Gu, Chiu, and several colleagues demonstrated the combination of nanopore sequencing with the mNGS assay in a paper published earlier this year in Nature Medicine. Testing for infectious pathogens in a variety of patient body fluids, the team exhibited complete turnaround times of approximately six hours, including a median 50-minute sequencing run.

The UCSF team continues to actively develop the metagenomic detection test, aiming to make it more universal in scope. They are also evaluating potential commercial partners, who can help refine and clinically validate the test.

"I think down the line, you will see more and more of these tests," Gu said, "especially for patients without a diagnosis. More tests that can look at the data in different ways and be able to cover multiple diseases."

Chiu reiterated that the test's new use in detecting malignancies required no change in the test itself, nor the development of an entire new test protocol.

The bioinformatic basis of the test also means that the more widely it gets deployed, as would occur with regulatory approval, for instance, the more data becomes available for future analyses, including of past patient samples.

Chiu anticipates that the test will eventually result in a comprehensive report covering nonhuman reads related to infections, as well as human reads for cancer prediction and analysis, and potentially even RNA reads related to host response.

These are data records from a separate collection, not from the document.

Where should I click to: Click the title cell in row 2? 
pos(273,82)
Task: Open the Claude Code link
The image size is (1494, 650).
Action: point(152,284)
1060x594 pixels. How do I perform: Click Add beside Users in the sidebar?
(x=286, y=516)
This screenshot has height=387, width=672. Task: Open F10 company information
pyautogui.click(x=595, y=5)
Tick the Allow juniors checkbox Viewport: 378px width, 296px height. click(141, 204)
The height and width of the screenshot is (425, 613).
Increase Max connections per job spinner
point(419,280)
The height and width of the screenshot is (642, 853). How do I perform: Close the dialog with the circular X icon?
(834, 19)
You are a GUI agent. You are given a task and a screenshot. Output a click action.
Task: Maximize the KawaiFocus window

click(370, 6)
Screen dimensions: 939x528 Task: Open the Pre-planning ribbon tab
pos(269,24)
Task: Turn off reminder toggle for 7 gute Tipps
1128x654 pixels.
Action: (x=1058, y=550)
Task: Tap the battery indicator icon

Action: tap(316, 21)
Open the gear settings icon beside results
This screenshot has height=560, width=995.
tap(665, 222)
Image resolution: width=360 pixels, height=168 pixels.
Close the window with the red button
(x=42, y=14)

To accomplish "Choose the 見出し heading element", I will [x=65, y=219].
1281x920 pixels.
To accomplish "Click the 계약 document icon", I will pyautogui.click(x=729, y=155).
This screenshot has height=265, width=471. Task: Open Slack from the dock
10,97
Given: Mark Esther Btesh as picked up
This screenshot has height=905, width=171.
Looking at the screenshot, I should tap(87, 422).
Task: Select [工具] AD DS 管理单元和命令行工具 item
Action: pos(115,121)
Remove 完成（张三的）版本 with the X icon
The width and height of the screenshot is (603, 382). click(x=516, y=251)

The team is currently working on a study, to be published in the near future, in which this same test is applied to distinguishing different host responses, such as autoimmune disease, viral, and bacterial infections.

"There's a lot of work and resources and effort that is really required to get these tests through regulatory approval, but if we can get just the wet lab protocols approved by the FDA, then to get approval for these secondary analyses simply requires getting approval for the bioinformatics analysis," Chiu said. "That is still challenging, but it's certainly far less challenging than having to develop a test from scratch."